Apart from the pictures, please restate every entry below exactly.

===============

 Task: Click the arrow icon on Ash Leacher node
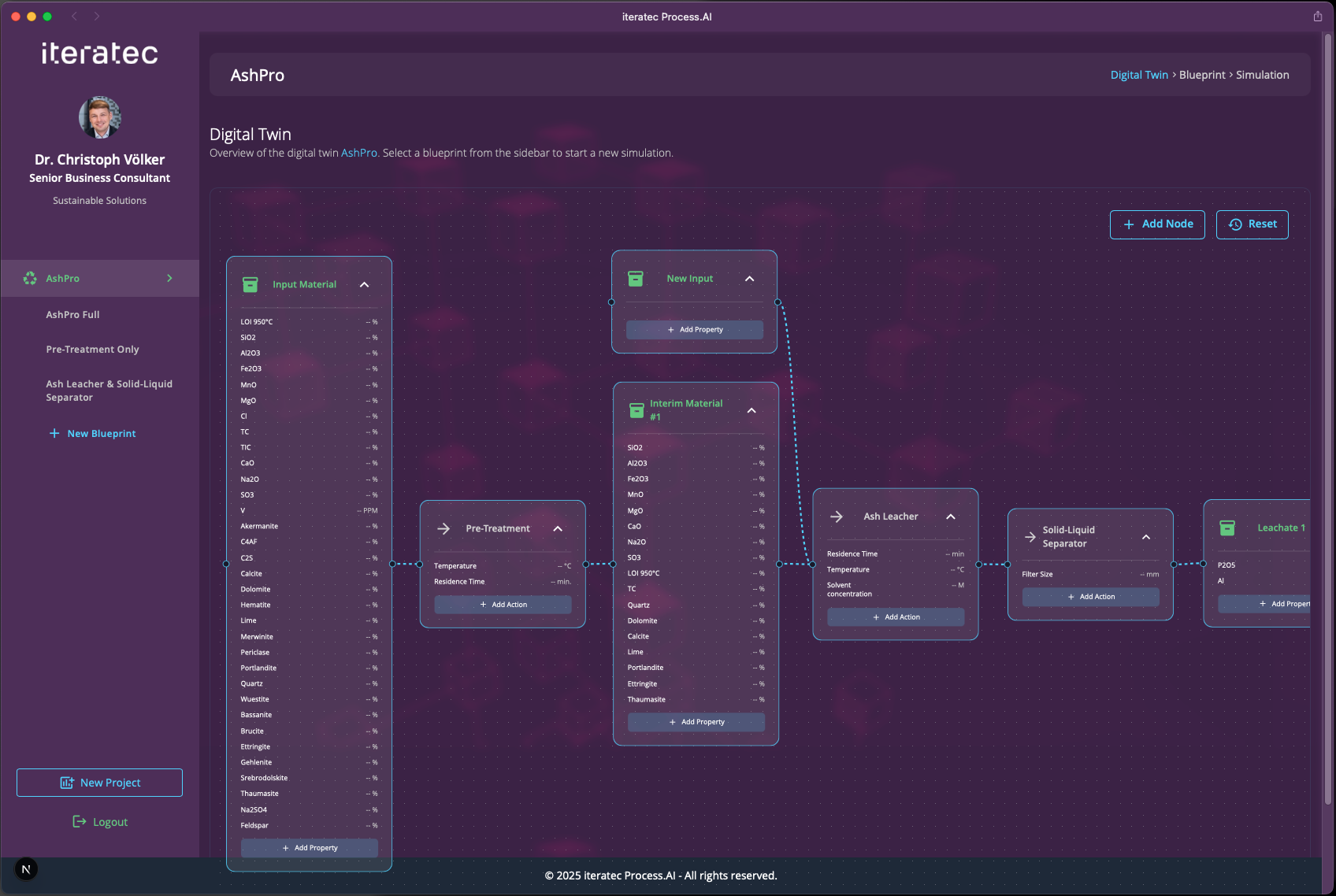[x=837, y=516]
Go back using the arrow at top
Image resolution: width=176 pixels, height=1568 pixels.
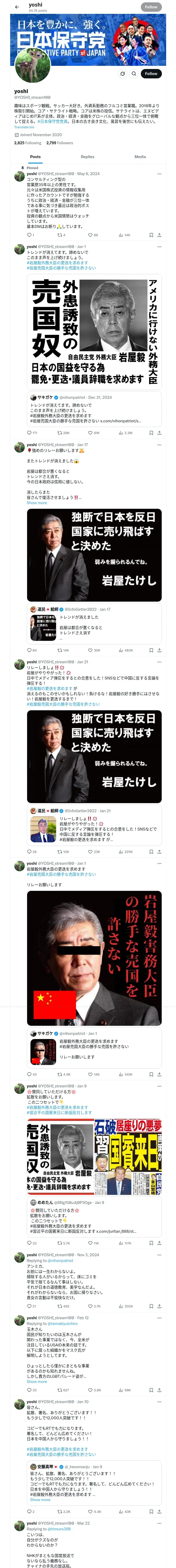pos(17,7)
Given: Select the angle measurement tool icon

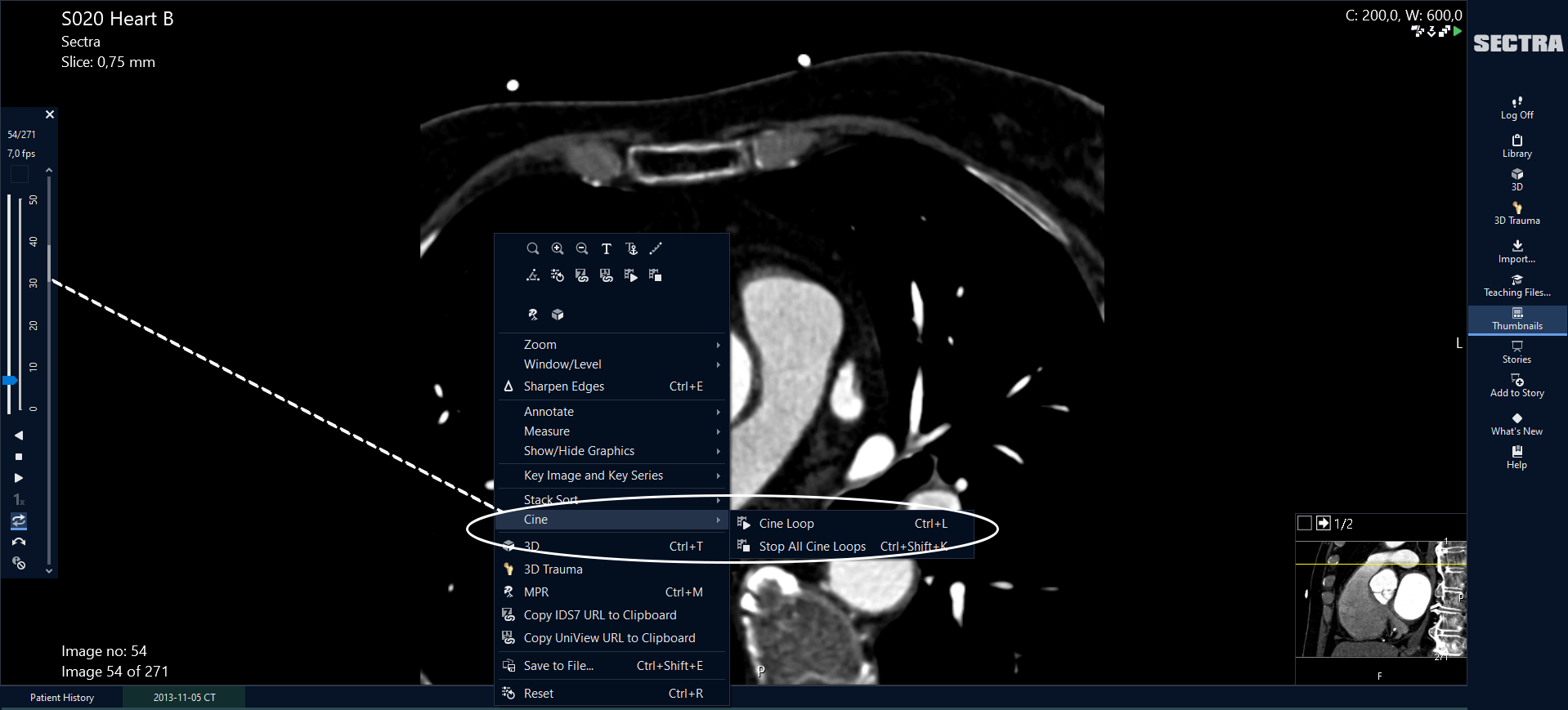Looking at the screenshot, I should pos(533,275).
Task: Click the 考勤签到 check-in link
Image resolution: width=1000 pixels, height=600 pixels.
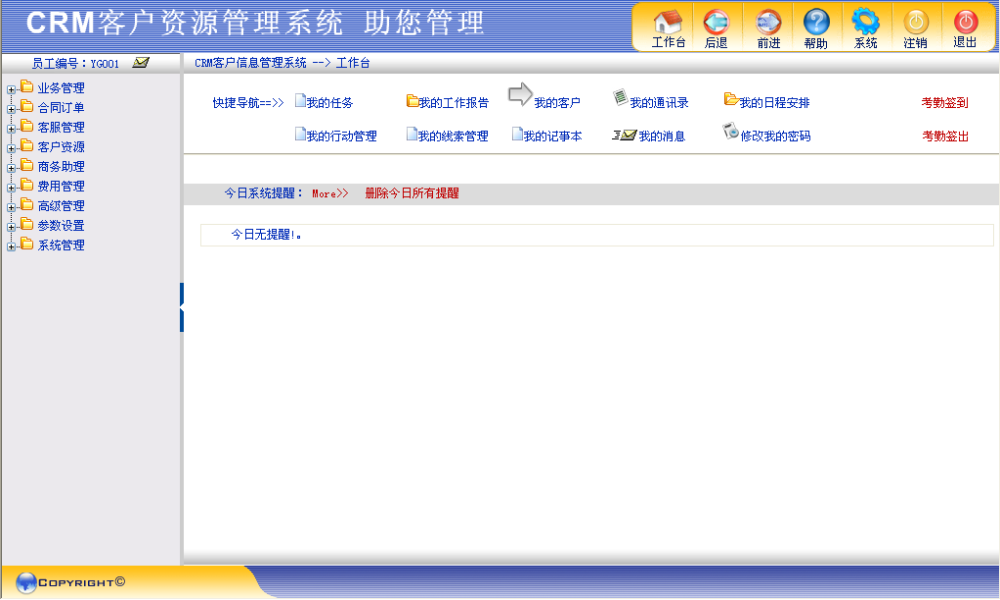Action: [945, 103]
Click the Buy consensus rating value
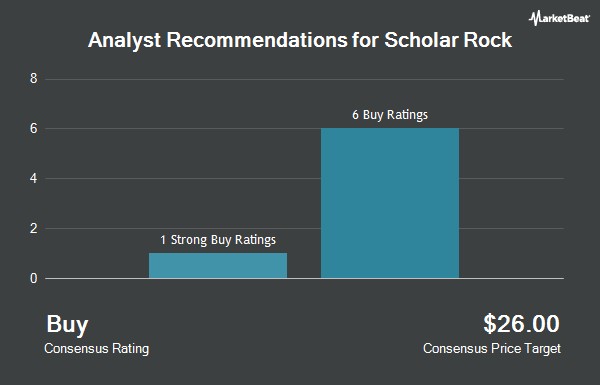This screenshot has width=600, height=385. coord(67,325)
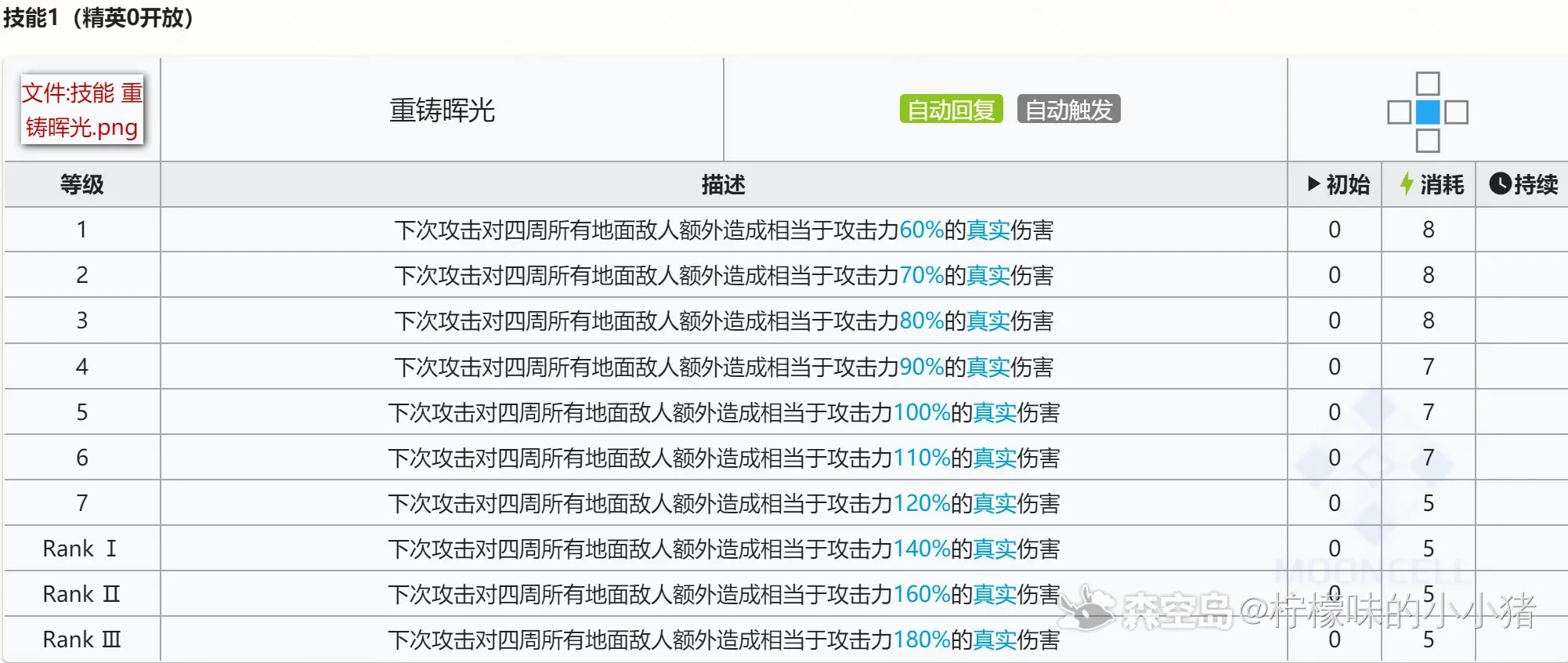Viewport: 1568px width, 663px height.
Task: Open the missing file link 文件:技能 重铸晖光.png
Action: 82,110
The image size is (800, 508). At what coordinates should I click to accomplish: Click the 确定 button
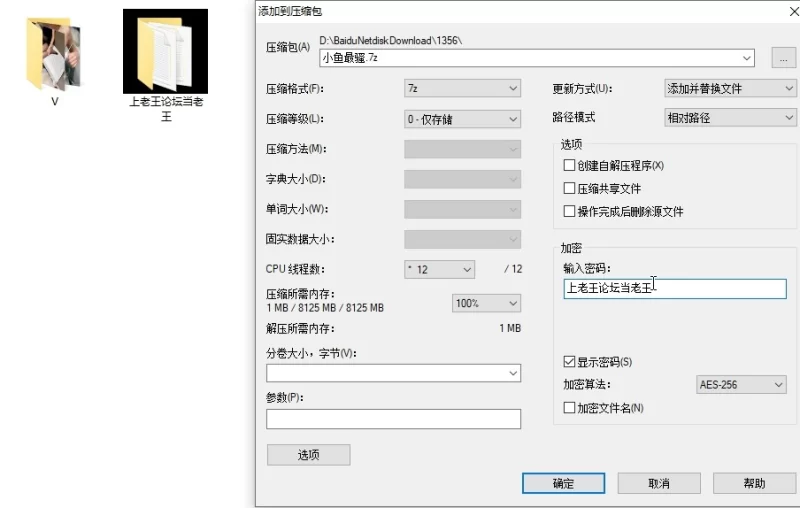563,484
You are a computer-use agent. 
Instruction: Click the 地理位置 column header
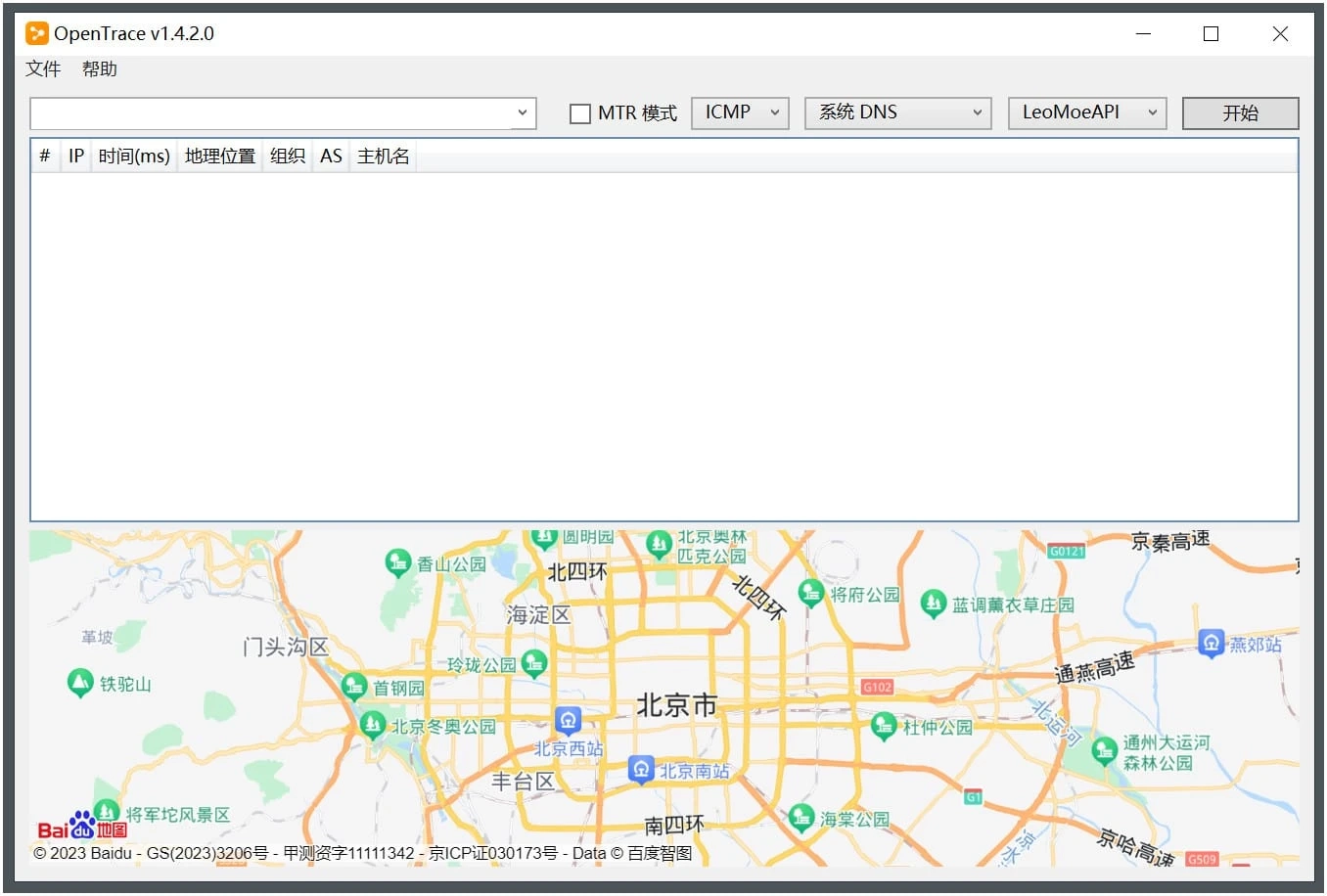point(219,157)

===============

- Exercise solution -
 Task: Click the arrow icon on Ash Leacher node
[x=837, y=516]
Go back using the arrow at top
Image resolution: width=176 pixels, height=1568 pixels.
pos(17,7)
Given: Select the angle measurement tool icon

Looking at the screenshot, I should pos(533,275).
Task: Click the 考勤签到 check-in link
Image resolution: width=1000 pixels, height=600 pixels.
Action: [945, 103]
Click the Buy consensus rating value
This screenshot has width=600, height=385. coord(67,325)
Viewport: 1568px width, 663px height.
Task: Open the missing file link 文件:技能 重铸晖光.png
Action: 82,110
The image size is (800, 508). At what coordinates should I click to accomplish: Click the 确定 button
563,484
You are a computer-use agent. 
Instruction: Click the 地理位置 column header
point(219,157)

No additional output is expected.